C’est violent, c’est cru, c’est rude. Ça ne fait pas dans la dentelle, et c’est le moins que l’on puisse dire. Bref, lire Pompes funèbres de Jean Genet ça n’est pas de tout repos. La narration est hyper complexe - on se demande souvent qui raconte, voir ce qui est raconté. La langue utilisée est dense, retorse et pleine de vocabulaire argotique made in Paris de 1947 - où on apprend qu’une “gouape” est un voyou, une “targette” une chaussure, un “derjeau” un fessier. Enfin, la fascination de l’auteur pour la violence, et ceux qui la pratiquent, peut être dérangeante. Alors, pourquoi vous inviter à lire Pompes funèbres ? Parce que, premièrement, ça casse tous les modes de narration classique : la linéarité du récit est constamment malmenée, les personnages grouillent et se multiplient sans jamais pouvoir être complètement cernés. Presque quatre-vingts ans après, Pompes funèbres est une littérature neuve. Deuxièmement, Genet vient questionner l’idéal de masculinité promue par le fascisme : et si tous ces hommes obnubilés par le combat rapproché, les muscles saillants, les pantalons de cuir, les gros pistolets et la promiscuité des camps militaires étaient en fait tous des homosexuels ? Pompes funèbres permet à Genet de déployer cette hypothèse à l’envi et de rendre compte du fascisme via le prisme de l’homosexualité refoulée. Complètement inattendu et complètement jouissif ! Enfin, à la manière de Louis Malle dans Lacombe Lucien, Genet s’interroge : que se passe-t-il quand on n’a ni idéologie ni conscience politique ni moyen de réfléchir par soi-même ? Quelle est la part de hasard dans l’engagement d’un homme ? Est-il si simple de basculer dans l’injustice, le meurtre et la violence ? A cette dernière question, la réponse de Genet est lapidaire et fait froid dans le dos : oui. Pompes funèbres travaille la mauvaise conscience de la France collaborationniste, et nous interroge, en ce premier quart de vingt-et-unième siècle, sur notre conscience actuelle, celle d’une France et d’une Europe qui basculent, tranquillement mais sûrement, vers ce qu’elles savent faire de pire : l’oubli, la facilité, et la peur.

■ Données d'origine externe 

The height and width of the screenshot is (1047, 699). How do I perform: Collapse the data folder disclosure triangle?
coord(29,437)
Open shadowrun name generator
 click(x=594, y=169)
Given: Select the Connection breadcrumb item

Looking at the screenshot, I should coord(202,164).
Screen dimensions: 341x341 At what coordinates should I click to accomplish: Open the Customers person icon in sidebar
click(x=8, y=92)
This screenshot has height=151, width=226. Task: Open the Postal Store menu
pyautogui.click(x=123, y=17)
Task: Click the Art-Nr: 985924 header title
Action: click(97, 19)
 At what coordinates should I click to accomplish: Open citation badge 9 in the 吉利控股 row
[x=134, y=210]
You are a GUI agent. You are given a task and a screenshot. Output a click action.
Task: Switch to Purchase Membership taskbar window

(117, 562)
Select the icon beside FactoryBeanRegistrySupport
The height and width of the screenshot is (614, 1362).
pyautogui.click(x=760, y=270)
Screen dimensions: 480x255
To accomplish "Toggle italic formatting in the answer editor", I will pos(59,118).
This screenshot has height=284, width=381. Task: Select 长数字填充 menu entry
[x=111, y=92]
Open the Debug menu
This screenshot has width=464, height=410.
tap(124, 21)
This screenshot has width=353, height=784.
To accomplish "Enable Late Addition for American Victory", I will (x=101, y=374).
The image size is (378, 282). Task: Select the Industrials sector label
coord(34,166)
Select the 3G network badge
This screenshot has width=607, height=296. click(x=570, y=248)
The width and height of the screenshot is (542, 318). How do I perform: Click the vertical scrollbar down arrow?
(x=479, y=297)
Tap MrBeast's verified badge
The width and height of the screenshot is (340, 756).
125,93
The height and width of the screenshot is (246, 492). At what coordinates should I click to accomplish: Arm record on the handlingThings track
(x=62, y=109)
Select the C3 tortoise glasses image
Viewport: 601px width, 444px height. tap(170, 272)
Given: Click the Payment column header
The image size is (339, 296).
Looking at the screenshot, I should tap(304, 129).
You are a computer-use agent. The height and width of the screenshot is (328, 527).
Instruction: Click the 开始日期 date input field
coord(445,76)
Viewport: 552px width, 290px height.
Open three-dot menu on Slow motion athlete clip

Comment se procurer le livre ? Gratuitement en bibliothèque (catalogue des bibliothèques municipales de Paris, liste des bibliothèques de France) + neuf en librairie pour 13 € (liste des librairies en France) + d’occasion en librairie de seconde-main (type Gibert, Boulinier…) + d’occasion sur des sites de seconde-main (type Momox, Recyclivre…). N’oublions pas qu’en France, le prix du livre neuf est unique, c’est-à-dire qu’un livre neuf a le même prix partout, peu importe où on l’achète : alors, si on le peut, privilégions les librairies indépendantes et proches de chez nous !
La fiche d’identité du livre : Pompes funèbres de Jean Genet, 1947. L’édition utilisée pour cet article est celle publiée aux éditions Gallimard, collection L’Imaginaire, 1978, 308 pages.